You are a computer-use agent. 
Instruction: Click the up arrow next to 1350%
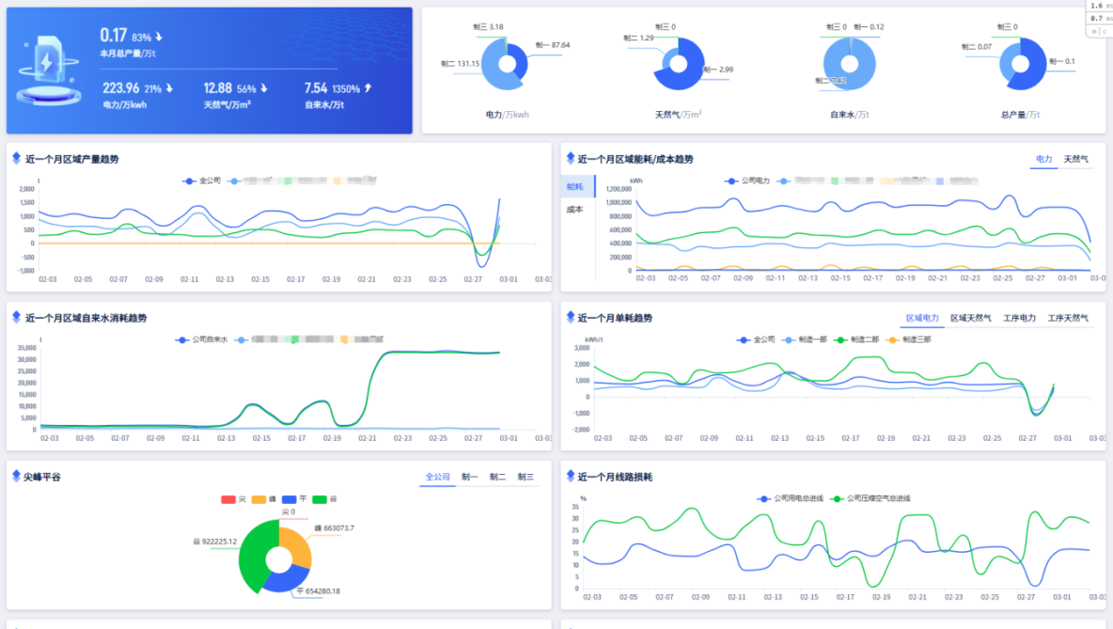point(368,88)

────────

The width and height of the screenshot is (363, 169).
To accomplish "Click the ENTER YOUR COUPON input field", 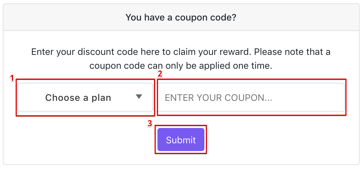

────────

== Work request ==
Please return the material above only from the line that holds "The width and" through the line that holds "the ENTER YOUR", exactly as it stands, ends included and pictures omitted.

== Response ==
The width and height of the screenshot is (363, 169).
To accomplish "Click the ENTER YOUR COUPON input field", 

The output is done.